A delivery of 10 crates of trainers arrive and there is no room on the shopfloor. But the customers don’t seem to mind: they keep pouring in.
The afternoon stays busy. Another eight crates of trainers are delivered.
Annie, a housewife, has been a customer for 20 years: “Just back from running camp in the Algarve with my three-year-old. We put her in a baby jogger. I run mountain marathons so good trainers are essential and a firm sports bra.”
Shankara is trying to pack clothes into parcels for mailorder customers but the phone is ringing. Can she recommend an osteopath? Smith is placing an advert in Runner’s World. “I need to check the stock,” he says, “but the customers need serving first.”
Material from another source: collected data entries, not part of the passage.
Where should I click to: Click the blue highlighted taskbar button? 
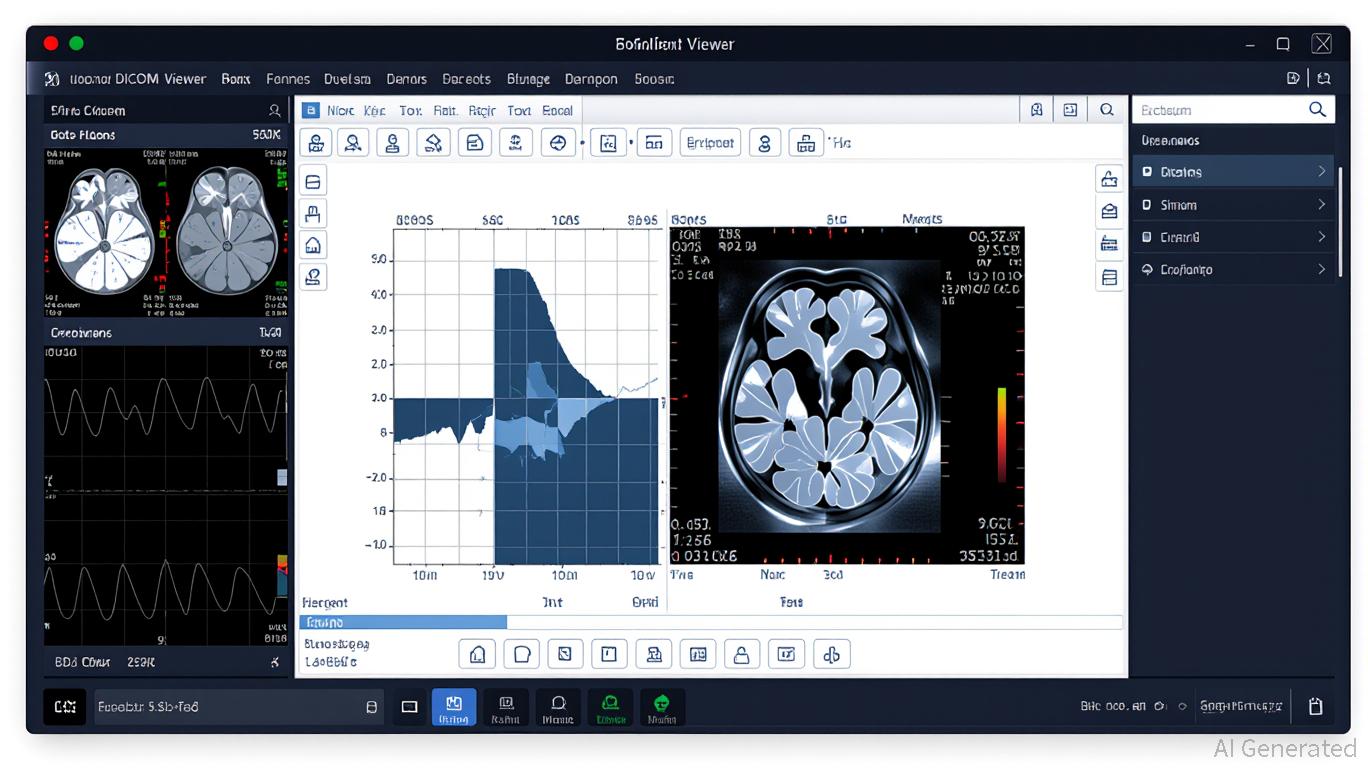click(x=454, y=706)
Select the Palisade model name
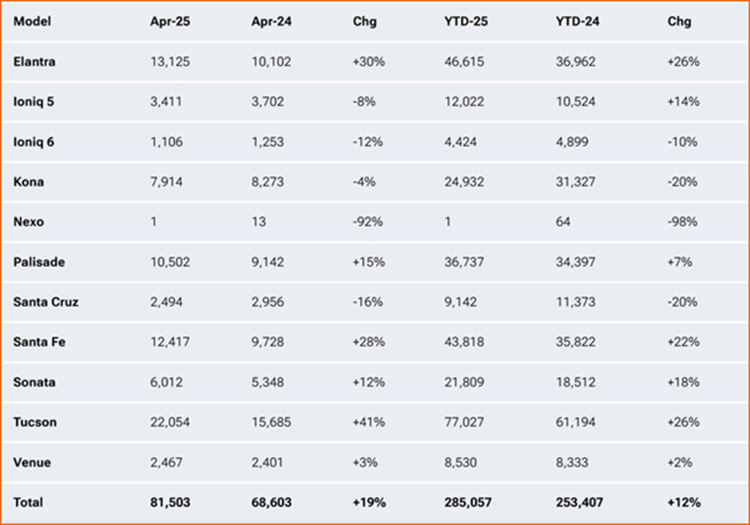Viewport: 750px width, 525px height. 38,262
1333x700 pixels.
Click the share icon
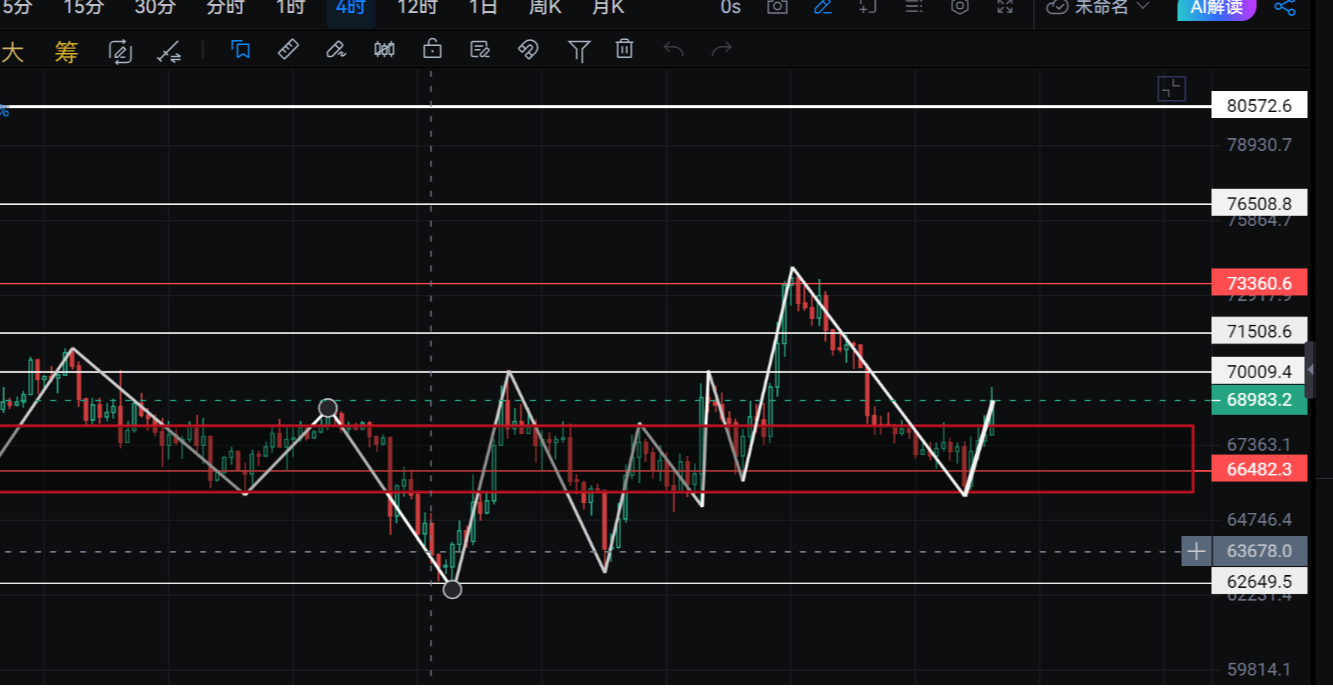pos(1285,8)
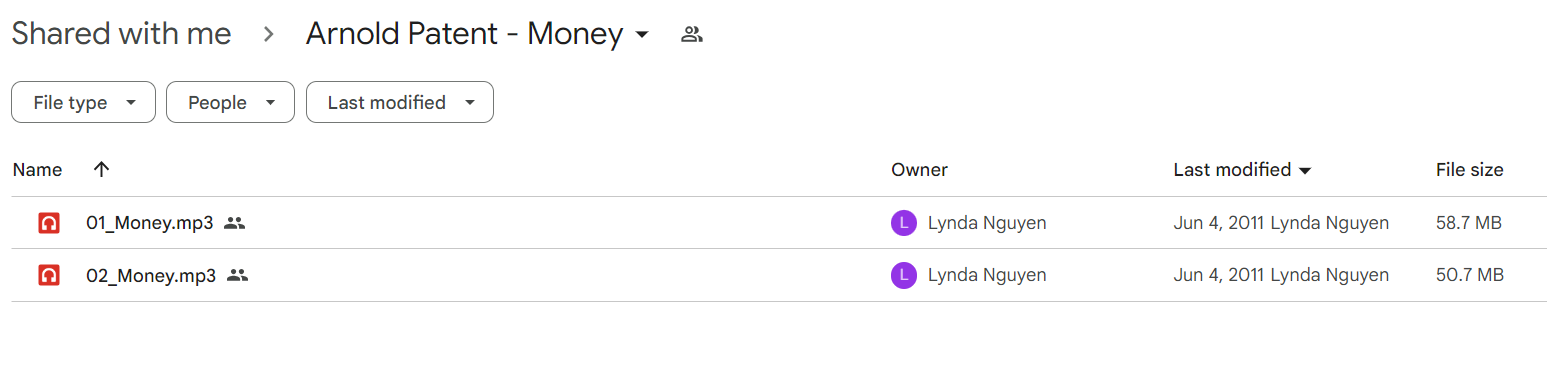Click the shared folder icon next to folder title
This screenshot has width=1547, height=365.
(692, 34)
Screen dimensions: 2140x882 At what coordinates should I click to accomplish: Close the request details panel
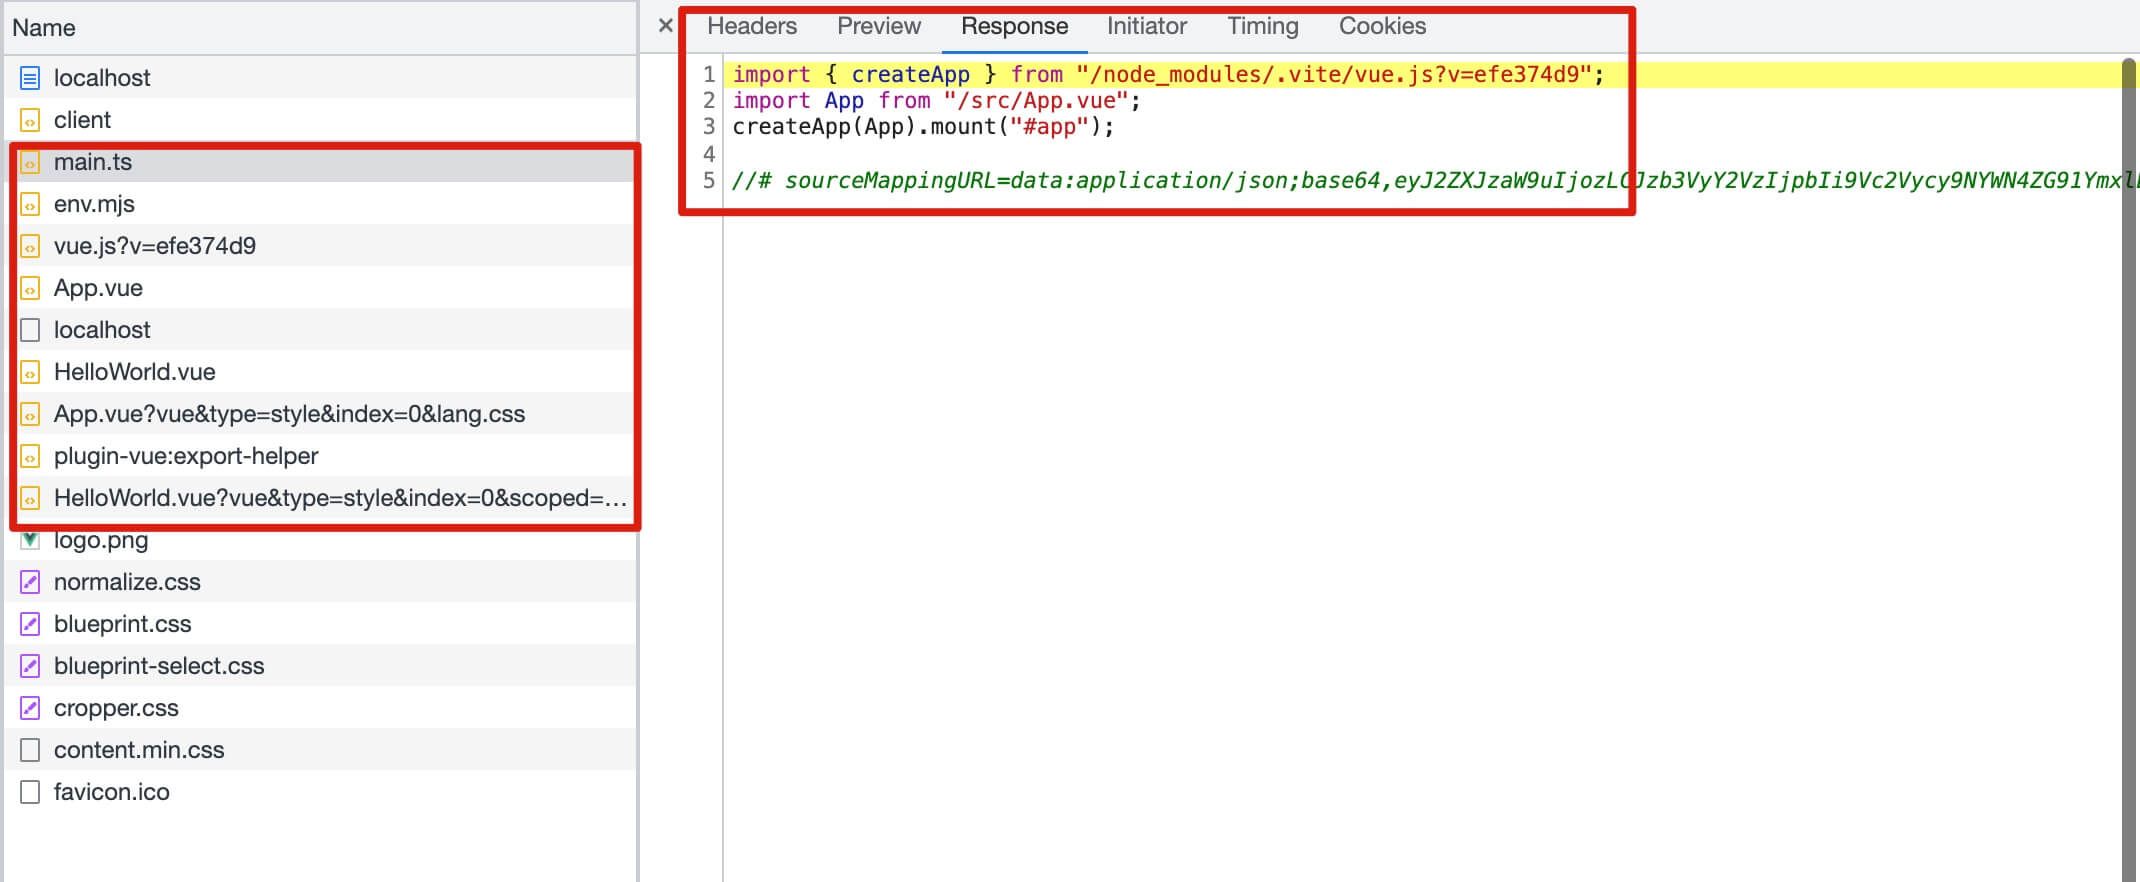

Shankara hasn’t had time to speak to Nike. She needs to order now for stock to arrive in October. Smith wants to print leaflets for the Self-Transcendence Race he organises in Battersea Park.
At 6pm sharp, everyone leaves except Shankara. “I complete paperwork till eight a couple of nights a week,” she says. “Then I turn out the lights and we tidy up in the morning.”
Pros & Cons
- Meeting customers
- Your hobby is your work
- Long hours
- On your feet all day
Run and Become, 42 Palmer Street, SW1 (020 7222 1314)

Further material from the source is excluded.